The man with GPA on combination therapy with prednisone and rituximab, presented to Emergency Department (ED) in USA with shortness of breath and cough. He had been diagnosed with GPA in 2003. Initially, he was treated with methotrexate and prednisone, which controlled his joint symptoms but not uveitis. Between 2006 and 2015, he received six courses of rituximab for recurrent uveitis. Thereafter, GPA went into clinical remission and rituximab was stopped. In the spring of 2020, he developed GPA-related pachymeningitis. He was prescribed levetiracetam and oral prednisone 40mg daily, which led to resolution of leg weakness. In late July 2020, he additionally started receiving IV rituximab 1000mg infusions, two doses 2 weeks apart, and atovaquone. He received rituximab at the end of August and in early September. Then, he started prednisone taper. On 2 October 2020, he tested positive for SARS-CoV-2 infection by nasopharyngeal (NP) swab polymerase chain reaction (PCR). His only symptom was fatigue. Immunosuppressive treatment was considered as risk factor for COVID-19 infection [duration of treatment to reaction onset not stated]. Two weeks later, he developed a nonproductive cough. On 26 October 2020, he tested negative for COVID-19 by NP swab PCR. Over the following week, the cough worsened, and he developed shortness of breath. He was diagnosed with mild pneumonia and was treated with ceftriaxone and azithromycin. However, cough and shortness of breath continued to worsen. He presented to ED 3 days later (current presentation). In the ED, he was febrile, with decreased oxygen saturation on room air. He met sepsis criteria due to fever and tachypnoea. COVID rapid test, SARS CoV-2 NP swab PCR (on 15 November 2020) and Influenza A/B were all negative. He was admitted and started receiving vancomycin and piperacillin-tazobactam. A chest X-ray showed patchy airspace densities in the left mid to lower lung, right upper lobe, right lower lung, likely representing pneumonia. A chest CT angiogram showed multifocal ground-glass opacities throughout both lungs, predominantly

surrounding vessels and more prominent in the right upper lobe. Septal line thickening was noted, which suggested multifocal hemorrhage due to an exacerbation of GPA versus viral infection. A bronchoscopy with bronchioalveolar lavage (BAL) showed ongoing inflammation with 22% neutrophils in the lavage cell differential. BAL SARS CoV-2 PCR came positive, confirming COVID-19 pneumonia. Hyperlipidaemia, coronary artery disease and immunosuppressive therapy were considered as risk factors for COVID-19 pneumonia (adverse outcome of COVID-19 infection). His BAL tested negative for other infections.

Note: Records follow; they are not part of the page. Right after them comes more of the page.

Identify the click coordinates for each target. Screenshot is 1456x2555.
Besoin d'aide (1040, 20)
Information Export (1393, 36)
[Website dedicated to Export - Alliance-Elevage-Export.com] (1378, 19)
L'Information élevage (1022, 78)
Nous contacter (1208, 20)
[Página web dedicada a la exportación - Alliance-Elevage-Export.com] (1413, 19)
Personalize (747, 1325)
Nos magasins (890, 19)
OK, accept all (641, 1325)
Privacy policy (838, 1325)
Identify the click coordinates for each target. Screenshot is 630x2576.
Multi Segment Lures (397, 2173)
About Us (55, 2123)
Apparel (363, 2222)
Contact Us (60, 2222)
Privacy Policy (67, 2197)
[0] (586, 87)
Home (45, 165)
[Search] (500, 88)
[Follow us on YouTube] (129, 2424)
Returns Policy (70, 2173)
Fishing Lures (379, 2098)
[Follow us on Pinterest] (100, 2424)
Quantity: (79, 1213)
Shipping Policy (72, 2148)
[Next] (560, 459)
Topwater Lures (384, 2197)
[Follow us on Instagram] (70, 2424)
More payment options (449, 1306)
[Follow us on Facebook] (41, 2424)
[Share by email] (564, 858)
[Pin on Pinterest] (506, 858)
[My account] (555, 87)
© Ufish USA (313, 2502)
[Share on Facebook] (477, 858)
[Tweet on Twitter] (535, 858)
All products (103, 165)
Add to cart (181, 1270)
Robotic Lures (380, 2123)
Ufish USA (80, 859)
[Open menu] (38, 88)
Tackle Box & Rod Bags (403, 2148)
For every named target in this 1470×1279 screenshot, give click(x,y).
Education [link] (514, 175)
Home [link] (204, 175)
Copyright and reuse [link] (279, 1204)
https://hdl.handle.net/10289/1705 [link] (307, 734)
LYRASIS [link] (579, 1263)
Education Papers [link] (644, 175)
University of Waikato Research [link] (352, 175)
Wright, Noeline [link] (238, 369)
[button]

The man was treated with remdesivir for 5 days in the setting of immunosuppression due to prednisone and rituximab, COVID-19 pneumonia and hypoxia. Oral prednisone 15mg daily was continued. He serum tested negative for SARS-CoV-2 total antibodies indicating lack of humoral immune response to SARS-CoV-2 infection. Therefore, he received off label treatment with convalescent-anti-SARS-CoV-2-plasma [convalescent plasma]. Thereafter, his inflammatory markers decreased. He continued to require intermittent oxygen supplementation. He was discharged home on oxygen 6 days following admission. A month later, he tested positive for SARS-CoV-2 nucleocapsid total antibodies, and the oxygen supplementation was stopped. Three months later, he was doing well and received COVID-19-Vaccine-Pfizer-BioNTech.